Ask yourself these questions and write down your answers:

  • How many/much X will I need?
  • How will I know I have reached my goal?
  • What will I use to be an indicator of progress?


Your goal should stretch your abilities without stretching you so thin it makes the goal unattainable. For example, I could set the goal of becoming an astronaut. Becoming an astronaut is certainly attainable. In the S.M.A.R.T. process, attainable and realistic go hand-in-hand so be sure to keep a close eye on these sections. Yes, becoming an astronaut is technically attainable because other people have done it, so I could do it too. But is it realistic?

Ask yourself these questions and write down your answers:

  • Do I have the funds/resources/capabilities to reach this goal?
  • If not, what am I missing or how can I get it?
  • Are there any roadblocks that could prevent my goal from being attainable?

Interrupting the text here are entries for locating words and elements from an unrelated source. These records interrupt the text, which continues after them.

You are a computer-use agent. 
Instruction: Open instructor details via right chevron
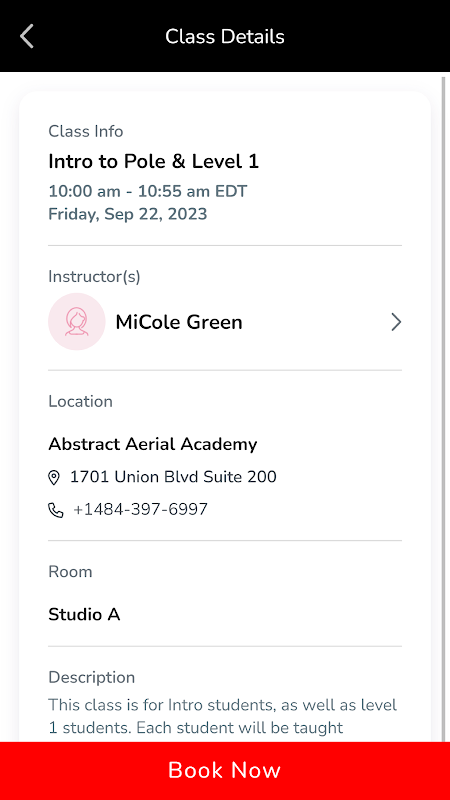click(396, 322)
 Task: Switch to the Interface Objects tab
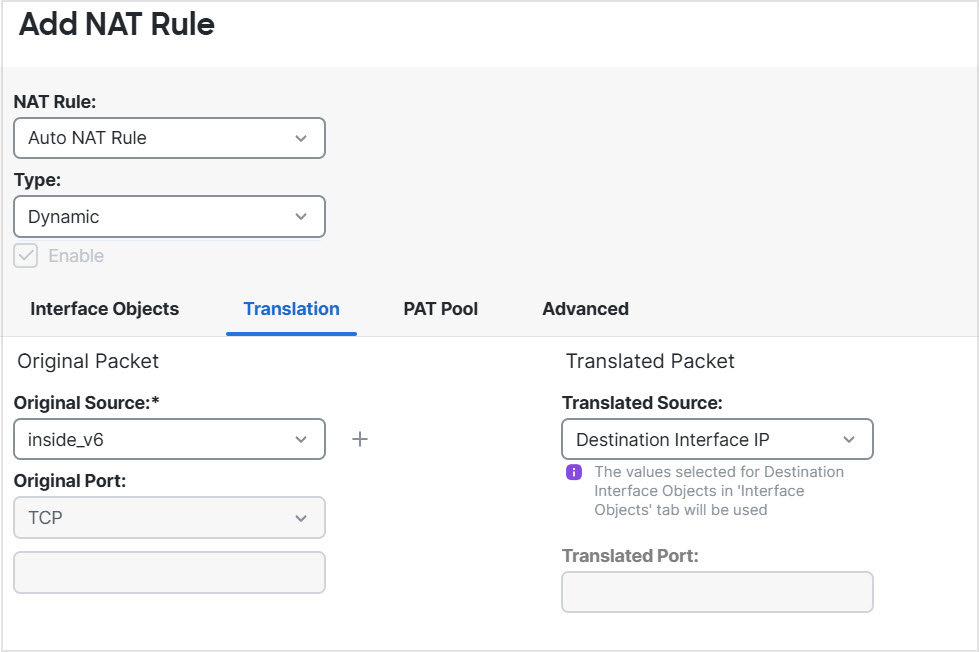[x=105, y=309]
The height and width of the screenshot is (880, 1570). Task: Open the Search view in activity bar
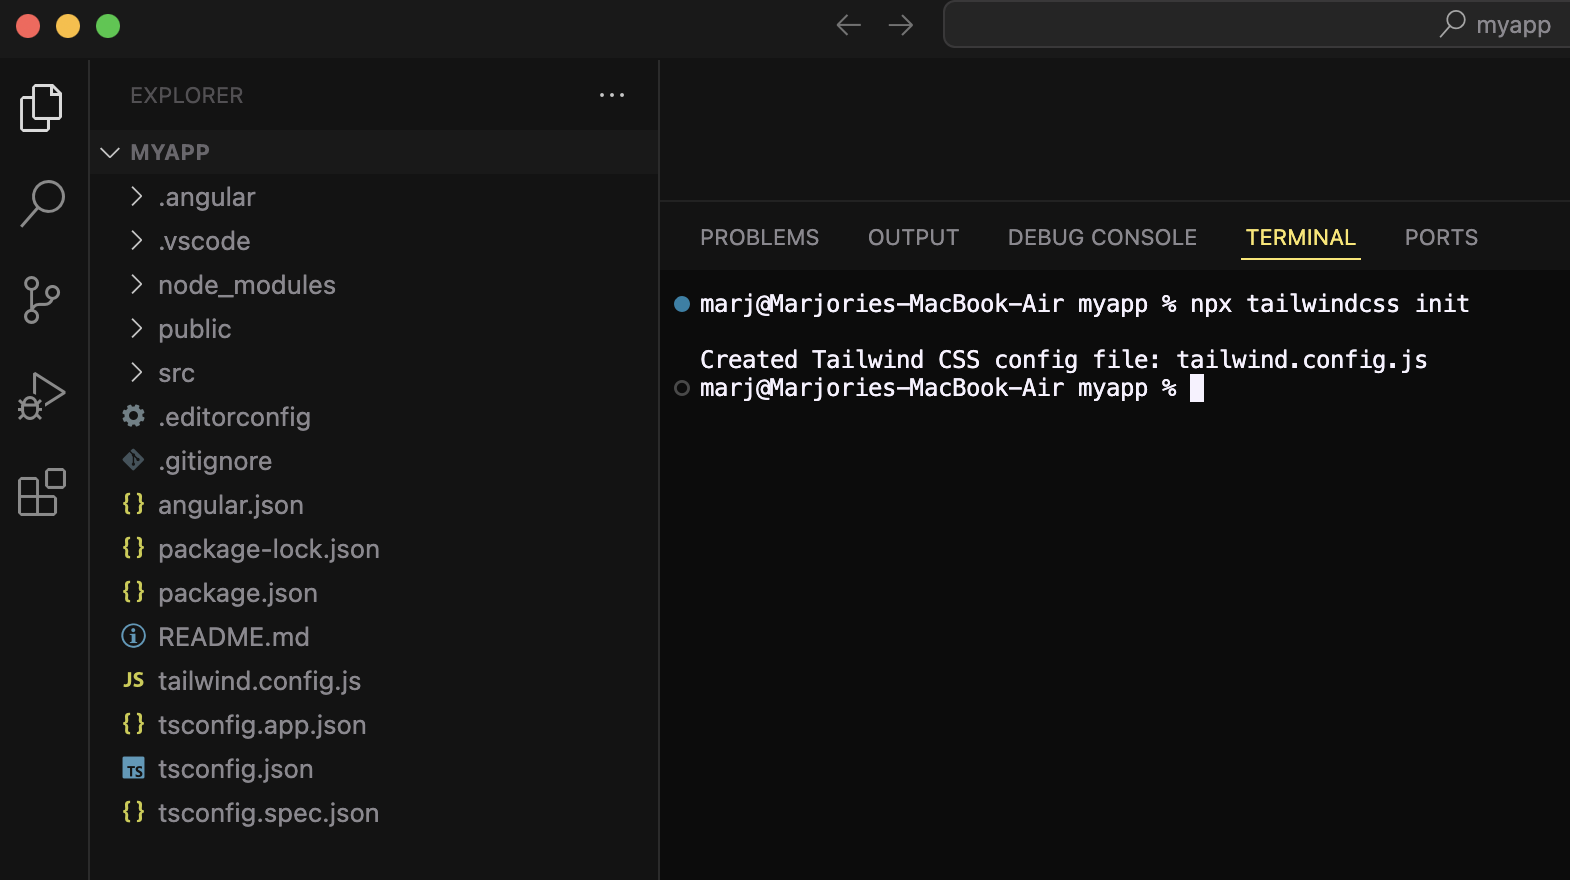42,203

Setting a realistic goal means setting a goal that can be achieved given the resources and time you have. So, continuing our example above, I could, technically, become an astronaut. However, am I in a position to become an astronaut? Am I astronaut material? Am I willing to go back to school, start my career from scratch, and spend more than a decade trying to reach my goal? Probably not. It’s not a realistic goal because I’m not willing to dedicate the time to achieve the goal, I probably wouldn’t be that good at advanced science and math, and even then I may not even get up into space so I would have to be content simply working for NASA or another space related company.

Ask yourself these questions and write down your answers:

  • Is my goal realistic?
  • Is this goal worth my time?
  • Is this goal worth my money?
  • Is this the right time to try to reach this goal?
  • Does this goal match other efforts/needs?


All goals need a definitive start and end date. If there is no timeline, there will be no sense of urgency; hence, less motivation to reach the goal. When I set my 2020 goals, they all had a deadline of the end of the year. Looking back, I didn’t create all my goals around S.M.A.R.T. or I would have known that releasing a song would be nearly impossible. However, my hand cramping up during crocheting is not something I could have foreseen, so I adjusted my goal’s timeline. Your timeline should be in line with what you need from that goal.

Ask yourself these questions and write down your answers:

  • Does my goal have a deadline?
  • When do I want to achieve my goal?
  • What else is going on in my life that could prevent me from hitting this goal in this time frame?


Now’s the time to start planning for your 2021 goals and I want you all to feel like achievers in reaching your goals. Don’t follow society and set goals for yourself just to never see them fulfilled. Doing so will just make setting goals harder and more discouraging because you train yourself to not meet your goals. You literally program yourself to think it’s okay to set goals and not meet them. I promise, once you set a goal and meet that goal, you’ll be changed. Looking back at your past self and knowing you made it is a reward worth having. Trust me, I’m so happy to be in school and at the beginning of 2020, I was sure that was a goal I would give up on.